--- START ---

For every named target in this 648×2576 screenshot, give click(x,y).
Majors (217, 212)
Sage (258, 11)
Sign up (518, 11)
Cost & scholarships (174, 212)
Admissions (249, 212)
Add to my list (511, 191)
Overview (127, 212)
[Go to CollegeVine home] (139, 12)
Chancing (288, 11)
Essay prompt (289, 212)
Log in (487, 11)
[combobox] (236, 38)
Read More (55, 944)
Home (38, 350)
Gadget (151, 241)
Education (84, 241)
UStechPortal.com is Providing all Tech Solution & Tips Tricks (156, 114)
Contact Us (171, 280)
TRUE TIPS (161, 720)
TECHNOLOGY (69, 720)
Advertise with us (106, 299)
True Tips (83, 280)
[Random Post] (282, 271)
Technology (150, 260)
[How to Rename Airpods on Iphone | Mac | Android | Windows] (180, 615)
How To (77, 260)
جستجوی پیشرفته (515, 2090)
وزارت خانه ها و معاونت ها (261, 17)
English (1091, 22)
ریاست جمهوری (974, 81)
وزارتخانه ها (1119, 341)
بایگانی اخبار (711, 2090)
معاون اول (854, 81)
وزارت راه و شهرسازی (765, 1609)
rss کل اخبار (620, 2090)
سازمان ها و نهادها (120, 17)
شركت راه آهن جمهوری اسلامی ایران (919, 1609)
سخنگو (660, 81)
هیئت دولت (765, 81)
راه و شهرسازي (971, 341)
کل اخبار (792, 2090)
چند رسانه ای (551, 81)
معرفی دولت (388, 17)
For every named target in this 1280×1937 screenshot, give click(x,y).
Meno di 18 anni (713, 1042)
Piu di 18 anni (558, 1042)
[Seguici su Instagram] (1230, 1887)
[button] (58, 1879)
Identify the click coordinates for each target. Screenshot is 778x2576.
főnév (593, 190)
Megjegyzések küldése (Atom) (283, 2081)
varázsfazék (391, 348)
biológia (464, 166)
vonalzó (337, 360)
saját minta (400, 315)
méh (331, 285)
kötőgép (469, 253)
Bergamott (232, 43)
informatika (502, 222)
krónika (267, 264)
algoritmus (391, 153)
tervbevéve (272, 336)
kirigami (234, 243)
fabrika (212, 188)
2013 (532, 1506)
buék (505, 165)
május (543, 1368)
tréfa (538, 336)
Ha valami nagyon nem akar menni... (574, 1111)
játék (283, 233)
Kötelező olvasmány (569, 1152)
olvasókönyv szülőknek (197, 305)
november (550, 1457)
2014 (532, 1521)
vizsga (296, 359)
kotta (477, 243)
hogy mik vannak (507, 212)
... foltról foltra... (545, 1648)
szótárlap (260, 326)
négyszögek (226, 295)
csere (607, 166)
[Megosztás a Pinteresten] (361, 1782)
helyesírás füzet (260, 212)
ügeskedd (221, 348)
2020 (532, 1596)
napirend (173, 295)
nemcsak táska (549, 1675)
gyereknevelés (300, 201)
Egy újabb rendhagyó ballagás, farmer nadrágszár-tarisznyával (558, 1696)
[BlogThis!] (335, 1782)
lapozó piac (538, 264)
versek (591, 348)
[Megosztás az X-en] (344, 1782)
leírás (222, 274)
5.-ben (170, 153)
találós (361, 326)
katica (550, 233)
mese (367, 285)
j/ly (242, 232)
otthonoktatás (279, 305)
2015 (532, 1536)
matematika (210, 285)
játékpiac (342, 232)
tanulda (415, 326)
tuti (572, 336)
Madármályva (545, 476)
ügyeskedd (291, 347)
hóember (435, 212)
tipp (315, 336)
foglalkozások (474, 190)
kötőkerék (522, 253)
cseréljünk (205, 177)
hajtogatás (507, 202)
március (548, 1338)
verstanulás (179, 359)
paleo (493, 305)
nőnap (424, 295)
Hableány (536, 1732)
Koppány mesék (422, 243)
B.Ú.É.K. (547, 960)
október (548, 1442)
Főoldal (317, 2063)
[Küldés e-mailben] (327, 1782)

--- END ---

■ WHAT IS REQUIRED ■
Your answer should be the full listing, copied exactly.

■ SOLVED PROBLEM ■
For every named target in this 648×2576 screenshot, give click(x,y).
Majors (217, 212)
Sage (258, 11)
Sign up (518, 11)
Cost & scholarships (174, 212)
Admissions (249, 212)
Add to my list (511, 191)
Overview (127, 212)
[Go to CollegeVine home] (139, 12)
Chancing (288, 11)
Essay prompt (289, 212)
Log in (487, 11)
[combobox] (236, 38)
Read More (55, 944)
Home (38, 350)
Gadget (151, 241)
Education (84, 241)
UStechPortal.com is Providing all Tech Solution & Tips Tricks (156, 114)
Contact Us (171, 280)
TRUE TIPS (161, 720)
TECHNOLOGY (69, 720)
Advertise with us (106, 299)
True Tips (83, 280)
[Random Post] (282, 271)
Technology (150, 260)
[How to Rename Airpods on Iphone | Mac | Android | Windows] (180, 615)
How To (77, 260)
جستجوی پیشرفته (515, 2090)
وزارت خانه ها و معاونت ها (261, 17)
English (1091, 22)
ریاست جمهوری (974, 81)
وزارتخانه ها (1119, 341)
بایگانی اخبار (711, 2090)
معاون اول (854, 81)
وزارت راه و شهرسازی (765, 1609)
rss کل اخبار (620, 2090)
سازمان ها و نهادها (120, 17)
شركت راه آهن جمهوری اسلامی ایران (919, 1609)
سخنگو (660, 81)
هیئت دولت (765, 81)
راه و شهرسازي (971, 341)
کل اخبار (792, 2090)
چند رسانه ای (551, 81)
معرفی دولت (388, 17)
For every named target in this 1280×1937 screenshot, give click(x,y).
Meno di 18 anni (713, 1042)
Piu di 18 anni (558, 1042)
[Seguici su Instagram] (1230, 1887)
[button] (58, 1879)
Identify the click coordinates for each target. Screenshot is 778x2576.
főnév (593, 190)
Megjegyzések küldése (Atom) (283, 2081)
varázsfazék (391, 348)
biológia (464, 166)
vonalzó (337, 360)
saját minta (400, 315)
méh (331, 285)
kötőgép (469, 253)
Bergamott (232, 43)
informatika (502, 222)
krónika (267, 264)
algoritmus (391, 153)
tervbevéve (272, 336)
kirigami (234, 243)
fabrika (212, 188)
2013 (532, 1506)
buék (505, 165)
május (543, 1368)
tréfa (538, 336)
Ha valami nagyon nem akar menni... (574, 1111)
játék (283, 233)
Kötelező olvasmány (569, 1152)
olvasókönyv szülőknek (197, 305)
november (550, 1457)
2014 (532, 1521)
vizsga (296, 359)
kotta (477, 243)
hogy mik vannak (507, 212)
... foltról foltra... (545, 1648)
szótárlap (260, 326)
négyszögek (226, 295)
csere (607, 166)
[Megosztás a Pinteresten] (361, 1782)
helyesírás füzet (260, 212)
ügeskedd (221, 348)
2020 (532, 1596)
napirend (173, 295)
nemcsak táska (549, 1675)
gyereknevelés (300, 201)
Egy újabb rendhagyó ballagás, farmer nadrágszár-tarisznyával (558, 1696)
[BlogThis!] (335, 1782)
lapozó piac (538, 264)
versek (591, 348)
[Megosztás az X-en] (344, 1782)
leírás (222, 274)
5.-ben (170, 153)
találós (361, 326)
katica (550, 233)
mese (367, 285)
j/ly (242, 232)
otthonoktatás (279, 305)
2015 (532, 1536)
matematika (210, 285)
játékpiac (342, 232)
tanulda (415, 326)
tuti (572, 336)
Madármályva (545, 476)
ügyeskedd (291, 347)
hóember (435, 212)
tipp (315, 336)
foglalkozások (474, 190)
kötőkerék (522, 253)
cseréljünk (205, 177)
hajtogatás (507, 202)
március (548, 1338)
verstanulás (179, 359)
paleo (493, 305)
nőnap (424, 295)
Hableány (536, 1732)
Koppány mesék (422, 243)
B.Ú.É.K. (547, 960)
október (548, 1442)
Főoldal (317, 2063)
[Küldés e-mailben] (327, 1782)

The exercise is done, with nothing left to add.